• _Task goal_:
Could you write out the material again, starting at the line that has "Click the scroll" and stopping after the line that has "Action: [750, 508]", with "dropdown" swapped for "selector" and nothing else changed?

(Dataset excerpt)
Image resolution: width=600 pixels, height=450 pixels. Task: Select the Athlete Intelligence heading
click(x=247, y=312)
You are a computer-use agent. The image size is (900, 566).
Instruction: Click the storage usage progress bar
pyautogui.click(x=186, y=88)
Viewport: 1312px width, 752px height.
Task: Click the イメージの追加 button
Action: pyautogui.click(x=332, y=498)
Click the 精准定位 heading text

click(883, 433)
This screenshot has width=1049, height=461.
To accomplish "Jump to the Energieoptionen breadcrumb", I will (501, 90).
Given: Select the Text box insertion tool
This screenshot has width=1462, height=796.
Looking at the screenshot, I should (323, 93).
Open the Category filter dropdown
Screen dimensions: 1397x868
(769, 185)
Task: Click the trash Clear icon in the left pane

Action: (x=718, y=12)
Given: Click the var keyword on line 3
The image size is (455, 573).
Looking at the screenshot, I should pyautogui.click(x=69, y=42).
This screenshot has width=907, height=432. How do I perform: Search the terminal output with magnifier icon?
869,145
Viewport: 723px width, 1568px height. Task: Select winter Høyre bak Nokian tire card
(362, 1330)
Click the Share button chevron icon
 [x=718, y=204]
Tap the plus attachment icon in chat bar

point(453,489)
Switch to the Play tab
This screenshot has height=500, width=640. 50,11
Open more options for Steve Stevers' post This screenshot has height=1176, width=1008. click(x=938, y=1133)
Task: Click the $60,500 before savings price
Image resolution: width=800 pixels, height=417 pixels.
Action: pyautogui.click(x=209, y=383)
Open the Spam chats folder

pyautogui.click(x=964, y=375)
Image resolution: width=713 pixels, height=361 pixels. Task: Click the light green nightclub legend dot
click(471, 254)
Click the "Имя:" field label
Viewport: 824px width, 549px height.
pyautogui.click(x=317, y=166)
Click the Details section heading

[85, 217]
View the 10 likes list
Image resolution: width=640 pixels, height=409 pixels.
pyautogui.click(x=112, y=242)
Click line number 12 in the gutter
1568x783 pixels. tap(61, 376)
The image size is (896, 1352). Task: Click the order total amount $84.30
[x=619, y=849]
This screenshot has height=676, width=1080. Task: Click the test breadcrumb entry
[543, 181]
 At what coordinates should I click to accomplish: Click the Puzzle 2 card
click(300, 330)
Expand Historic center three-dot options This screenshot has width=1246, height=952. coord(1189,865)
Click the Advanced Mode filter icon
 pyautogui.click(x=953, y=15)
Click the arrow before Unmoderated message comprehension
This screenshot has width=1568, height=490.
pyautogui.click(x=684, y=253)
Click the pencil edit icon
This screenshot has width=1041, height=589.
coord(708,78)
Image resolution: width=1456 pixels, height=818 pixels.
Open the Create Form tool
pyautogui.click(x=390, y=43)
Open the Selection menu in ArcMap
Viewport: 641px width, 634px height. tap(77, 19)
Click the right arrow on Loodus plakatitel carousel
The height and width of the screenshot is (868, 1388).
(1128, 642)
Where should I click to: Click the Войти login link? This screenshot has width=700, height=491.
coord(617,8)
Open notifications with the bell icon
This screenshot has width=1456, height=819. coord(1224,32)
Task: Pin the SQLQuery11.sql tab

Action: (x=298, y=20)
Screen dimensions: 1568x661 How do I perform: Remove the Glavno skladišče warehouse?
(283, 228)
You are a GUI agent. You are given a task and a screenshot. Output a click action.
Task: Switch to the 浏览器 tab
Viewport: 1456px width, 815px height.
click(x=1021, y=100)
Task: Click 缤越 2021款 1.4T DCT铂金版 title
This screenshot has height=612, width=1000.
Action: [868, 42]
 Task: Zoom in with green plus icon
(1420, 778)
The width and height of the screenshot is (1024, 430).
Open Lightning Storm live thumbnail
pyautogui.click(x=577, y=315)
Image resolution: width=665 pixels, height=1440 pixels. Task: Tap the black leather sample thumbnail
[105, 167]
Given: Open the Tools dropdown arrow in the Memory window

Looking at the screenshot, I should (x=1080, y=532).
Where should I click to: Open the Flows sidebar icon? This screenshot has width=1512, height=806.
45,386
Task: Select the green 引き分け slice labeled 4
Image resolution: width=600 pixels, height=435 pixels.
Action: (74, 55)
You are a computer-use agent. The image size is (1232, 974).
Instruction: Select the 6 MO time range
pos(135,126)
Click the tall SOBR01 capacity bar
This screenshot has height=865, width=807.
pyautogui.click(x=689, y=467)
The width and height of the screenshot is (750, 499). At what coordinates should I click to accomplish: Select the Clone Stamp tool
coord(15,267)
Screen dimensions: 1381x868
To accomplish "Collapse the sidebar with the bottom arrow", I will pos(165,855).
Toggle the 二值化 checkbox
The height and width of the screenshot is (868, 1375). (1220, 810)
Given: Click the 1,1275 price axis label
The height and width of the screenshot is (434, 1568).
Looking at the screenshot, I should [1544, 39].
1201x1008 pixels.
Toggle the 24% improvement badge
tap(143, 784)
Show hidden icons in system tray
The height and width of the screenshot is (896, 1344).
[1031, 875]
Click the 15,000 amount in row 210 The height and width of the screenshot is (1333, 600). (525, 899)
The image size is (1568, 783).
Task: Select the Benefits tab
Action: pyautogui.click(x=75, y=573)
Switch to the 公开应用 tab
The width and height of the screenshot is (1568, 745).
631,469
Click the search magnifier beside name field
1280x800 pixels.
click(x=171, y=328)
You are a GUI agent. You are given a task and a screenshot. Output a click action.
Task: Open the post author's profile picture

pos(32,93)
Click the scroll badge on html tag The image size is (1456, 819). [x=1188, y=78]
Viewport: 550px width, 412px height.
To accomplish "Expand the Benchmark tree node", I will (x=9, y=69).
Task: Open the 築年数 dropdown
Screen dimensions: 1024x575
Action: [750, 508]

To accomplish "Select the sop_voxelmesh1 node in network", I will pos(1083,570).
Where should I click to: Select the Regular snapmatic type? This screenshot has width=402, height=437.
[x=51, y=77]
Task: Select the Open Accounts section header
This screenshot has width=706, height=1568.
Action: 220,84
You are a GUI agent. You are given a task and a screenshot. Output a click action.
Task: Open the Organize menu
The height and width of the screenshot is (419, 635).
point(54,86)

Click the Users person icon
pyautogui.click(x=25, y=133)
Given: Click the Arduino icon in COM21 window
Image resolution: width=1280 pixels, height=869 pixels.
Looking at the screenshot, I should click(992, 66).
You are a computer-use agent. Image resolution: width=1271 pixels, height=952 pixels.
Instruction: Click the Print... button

• _Written response_:
Click the scroll badge on html tag The image size is (1456, 819). [x=1188, y=78]
Viewport: 550px width, 412px height.
To accomplish "Expand the Benchmark tree node", I will (x=9, y=69).
Task: Open the 築年数 selector
Screen dimensions: 1024x575
Action: [750, 508]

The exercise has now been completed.